Qui n’a pas déjà rêvé de rendre tangible un univers imaginé? Qui n’a pas déjà rêvé de se prolonger en quelqu’un d’autre détenant les talents qu’on n’a pas? Qui n’a pas une passion inassouvie en réserve?

Notre projet est né d’une volonté commune de collaborer et de toujours repenser notre enseignement. C’était une sorte de retour aux sources vers les fondements des cégeps: l’idée d’allier formation générale et professionnelle. Ce projet interdisciplinaire nous a amenées à explorer de nouveaux univers tant en littérature qu’en arts visuels (comme discipline contributive en design d’intérieur).

Présentation de notre projet sous forme d’entrevue entre nous

Un 1er mot, une 1re touche de couleur

À l’hiver 2022, Caroline discutait avec 2 étudiantes d’arts visuels et a appris qu’une de leur enseignante, Stéphanie, leur faisait peindre des figures de style. Cela a piqué la curiosité de Caroline.Elle a communiqué avec Stéphanie pour en apprendre davantage sur cette enseignante qui alliait image et littérature à ses cours.

Cette rencontre nous a permis de briser les silos qui peuvent exister entre les différentes disciplines.

Madame de Sévigné dans toutes ses couleurs

La correspondance de Madame de Sévigné a donné lieu dans le cours de Caroline à une exploration des éléments constitutifs d’un texte littéraire. Les élèves ont réalisé en équipe une analyse littéraire créative des textes.

L’analyse des élèves de Caroline a ensuite été réinvestie par les élèves de Stéphanie. Ils et elles ont travaillé l’harmonie des couleurs et les effets chromatiques en créant un décor pour Madame de Sévigné.

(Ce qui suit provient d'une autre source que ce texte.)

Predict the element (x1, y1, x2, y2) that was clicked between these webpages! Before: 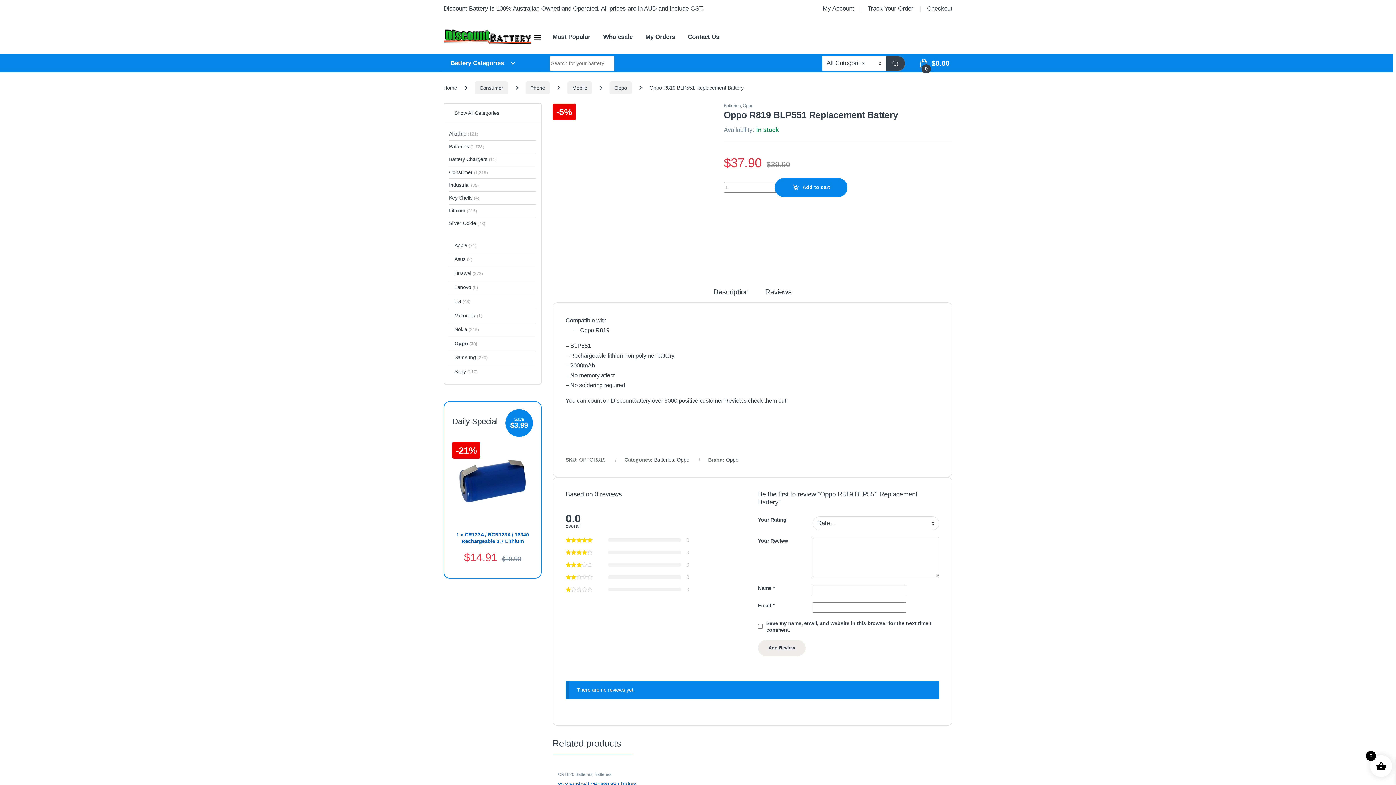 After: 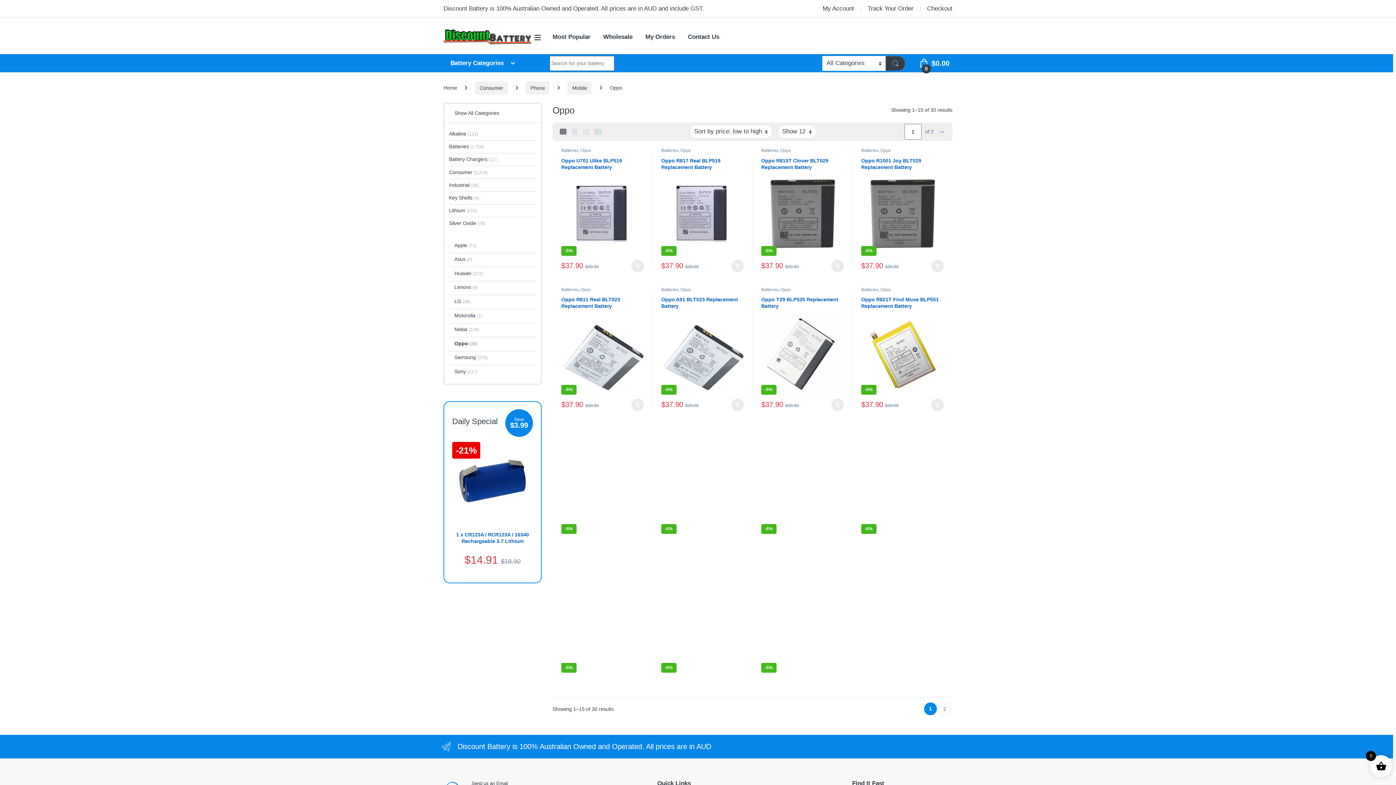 Action: bbox: (743, 103, 753, 108) label: Oppo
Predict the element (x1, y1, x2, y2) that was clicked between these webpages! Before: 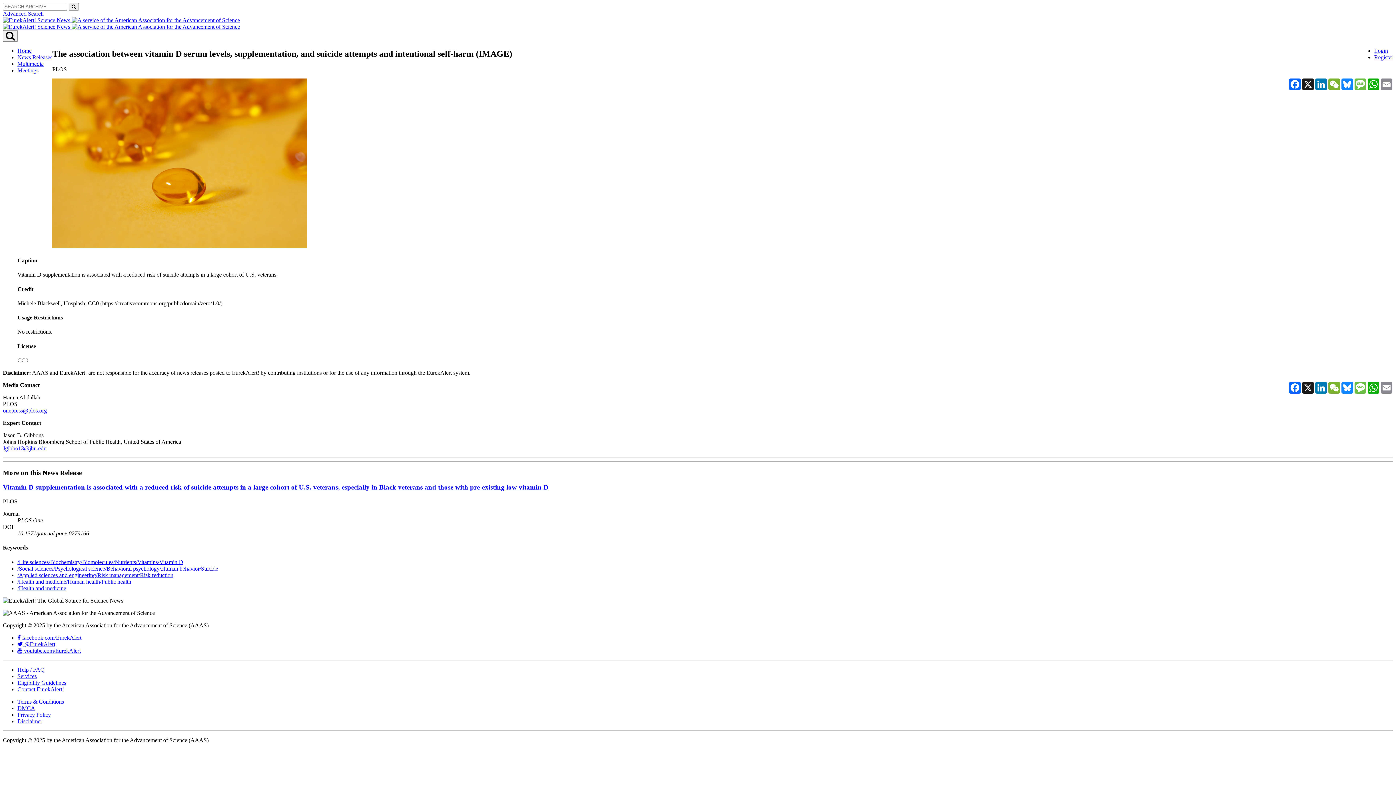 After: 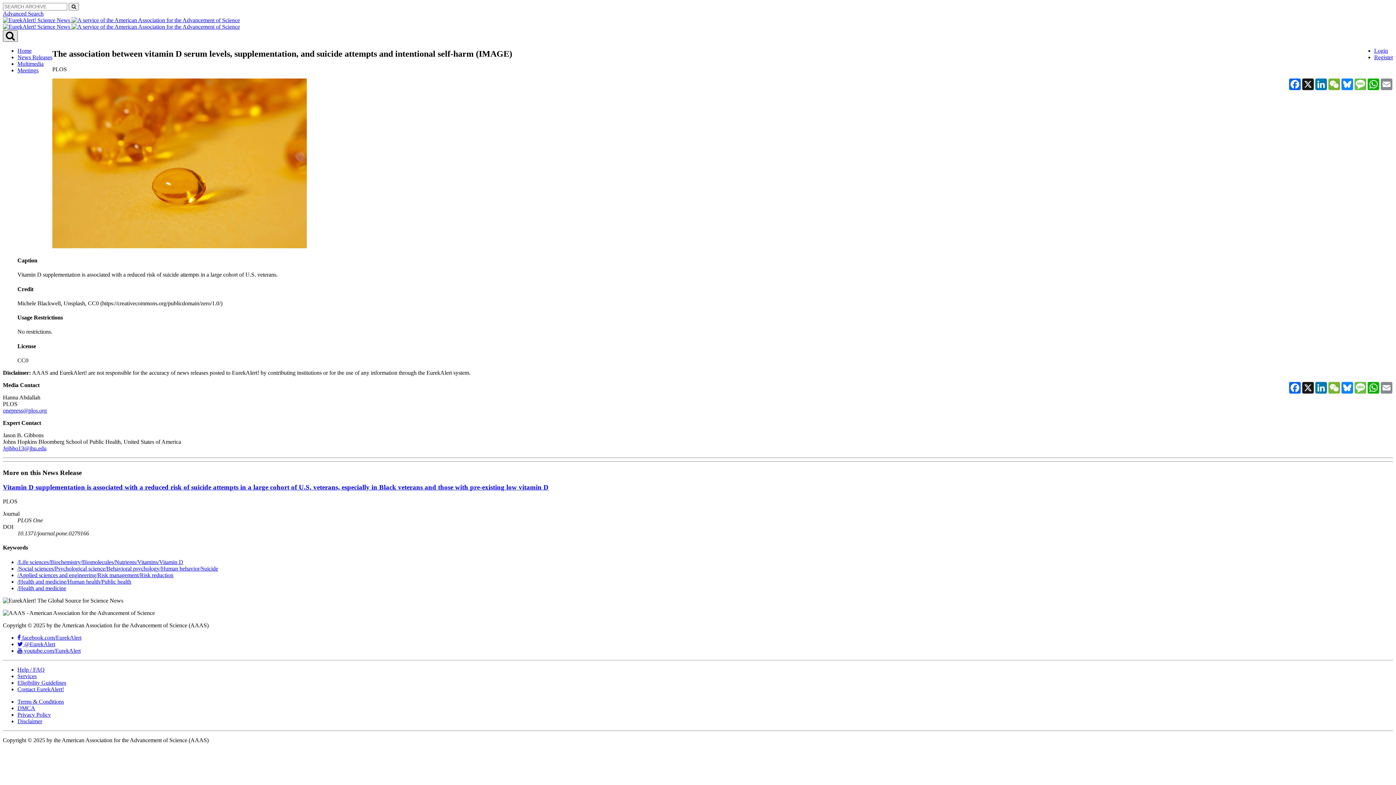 Action: bbox: (2, 30, 17, 41)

Une expérience à grande échelle

Un large bassin d’élèves a participé à cette 1re itération du projet:

  • En Écriture et littérature, les 3 groupes de Caroline (105 élèves) et 1 groupe de sa collègue Émilie Cantin (30 élèves) ont analysé la correspondance de Madame de Sévigné.
  • En Couleur 1, les 4 groupes de Stéphanie (85 élèves) et 2 groupes de sa collègue Andréanne Godin (40 élèves) ont imaginé les couleurs de l’espace intérieur de Madame de Sévigné.

Le relai des mots vers la couleur

Notre projet La couleur des mots s’est déployé en 2 temps:

  • D’abord, le «dossier Pantone» a été remis à la semaine 4 dans le cours Écriture et littérature. Les étudiants et les étudiantes devaient traduire le monde intérieur de Madame de Sévigné en équipe de 4 ou 5 (pour 15% de la note finale de leur cours).
  • Puis, le «dossier-client» a été remis à la semaine 11 dans le cours Couleur 1. Chaque étudiant et étudiante devait créer individuellement une ambiance par la couleur (pour 35% de la note finale de leur cours).

Le dossier Pantone

Dans le cours de Caroline, les élèves devaient transposer les lignes de force d’un texte littéraire vers d’autres formes de langage. Ils et elles devaient plonger dans un texte littéraire pour dépasser sa surface et atteindre son squelette.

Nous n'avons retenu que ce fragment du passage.